- _Textabschnitt_
# # # # # # #

Anna Karenina ist die Geschichte einer verheirateten Frau, die sich in einen schneidigen, eleganten und ungeheuer reichen jüngeren Mann verliebt, den Grafen Wronskij. Auf einer bestimmten Ebene ist die Geschichte auch eine Kritik an den gesellschaftlichen Normen und der Heuchelei, denn ohne diese „Eigenschaften“ würde Anna nicht wegen ihrer Affäre mit Wronskij von der Gemeinschaft verstoßen und könnte eine Scheidung erwirken (obwohl nicht klar ist, ob sie sich wirklich scheiden lassen will, weil sie dadurch die Vormundschaft für ihren Sohn verlieren würde). Hätten Anna und Wronskij geheiratet, so ist nicht auszuschließen, dass es eine glückliche Ehe geworden wäre – um eine Anleihe bei Tolstois berühmtem ersten Satz zu nehmen, sie hätten eine der vielen Familien werden können, die einander ähneln, weil sie glücklich sind. Vielleicht aber auch nicht. Denn Tolstois Kunst besteht darin, uns zu zeigen, dass nicht nur die Gesellschaft und ihre Normen, sondern auch die Persönlichkeiten Annas und des Grafen eine glückliche Verbindung der beiden verhindern.

# # # # # # #

- _Übungsaufgaben_
**a.** Welchen Grund nennt der Textabschnitt über Anna Karenina dafür, dass unklar ist, ob Anna sich wirklich scheiden lassen will?
**b.** Schreib den Textabschnitt über Anna Karenina nach seinem letzten Satz weiter.
Die Daten stammen aus einer anderen Quelle.

- _Quelldaten_

# # # # # # #

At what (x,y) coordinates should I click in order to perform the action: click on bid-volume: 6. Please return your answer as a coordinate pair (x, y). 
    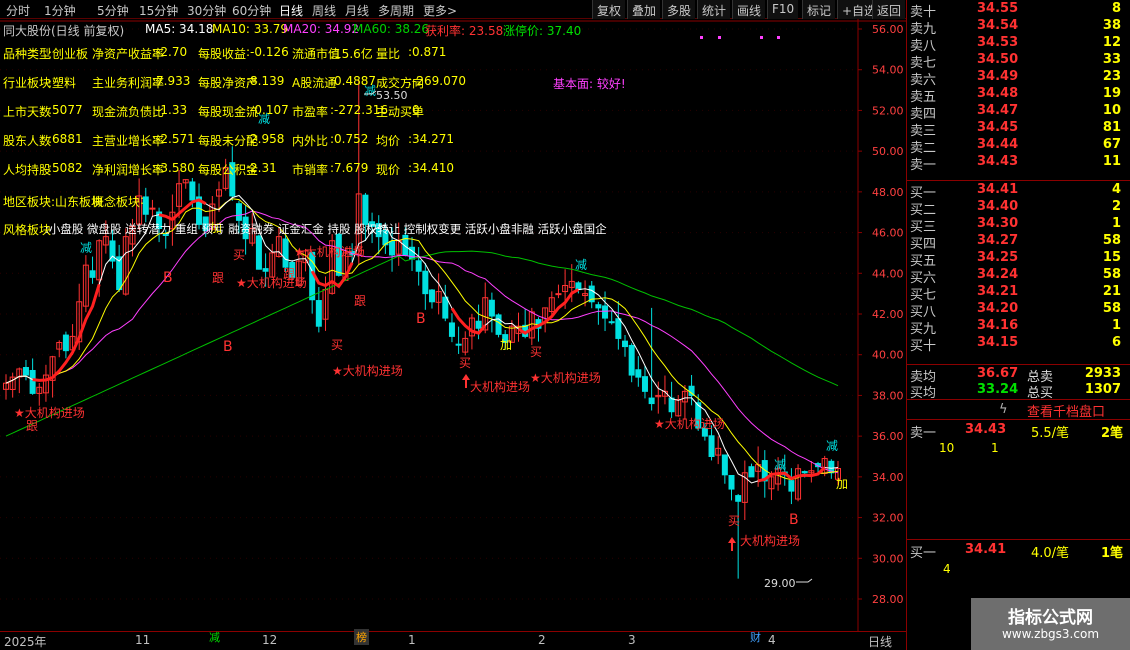
    Looking at the image, I should click on (1116, 342).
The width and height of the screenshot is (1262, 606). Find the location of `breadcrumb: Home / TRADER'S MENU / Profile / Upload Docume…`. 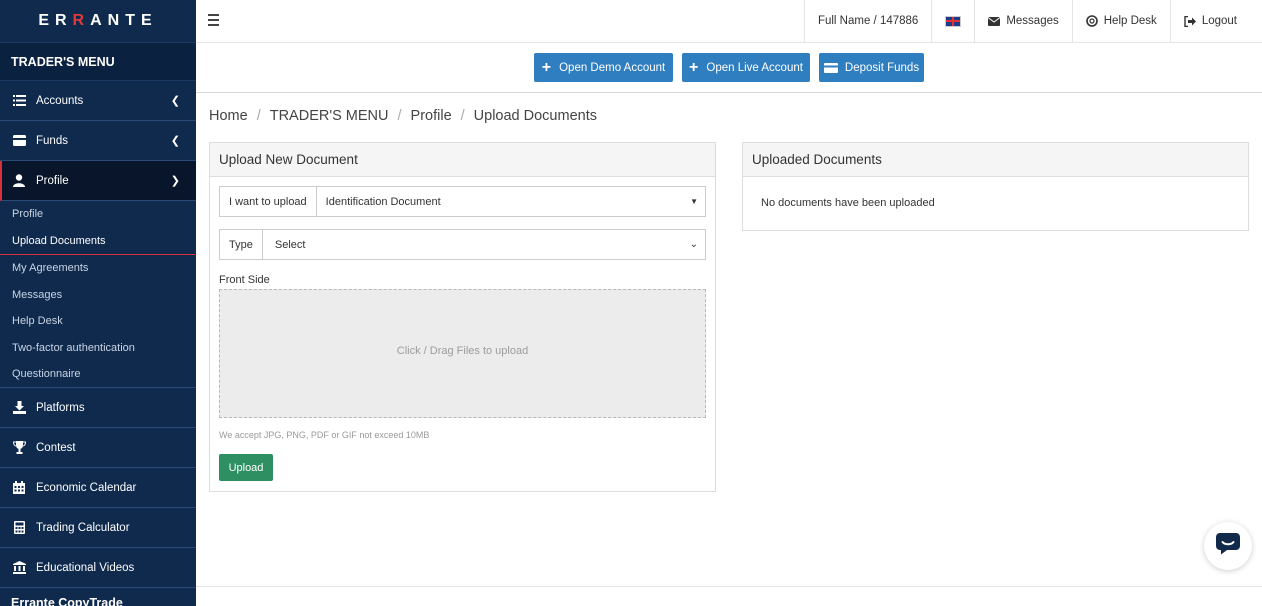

# # # # # # #

- _Antworten zur Übung_
**a.** Durch eine Scheidung würde sie die Vormundschaft für ihren Sohn verlieren.

**b.**
Die Geschichte von Anna Karenina spielt um das Jahr 1878 in Moskau, St. Petersburg und auf dem Land. Die Figuren sind also „Zeitgenossen“ Tolstois (der Roman erschien 1877). Um die Handlung sehr grob zusammenzufassen: Tolstoi erzählt die Geschichte von Anna Kareninas unglücklicher Ehe mit dem strengen, gefühlsarmen Alexej Karenin, der ein hochrangiger Beamter ist, und von Annas Liebesaffäre mit dem Grafen Wronskij. Diese Beziehung, die zuerst heimlich und dann in aller Öffentlichkeit geführt wird, ist anfangs aufregend und voller Hoffnungen, doch später wird sie von Streit, Falschheit und Verzweiflung beherrscht, zerstört Wronskijs Karriere und endet für die Liebenden schmerzhaft und unglücklich.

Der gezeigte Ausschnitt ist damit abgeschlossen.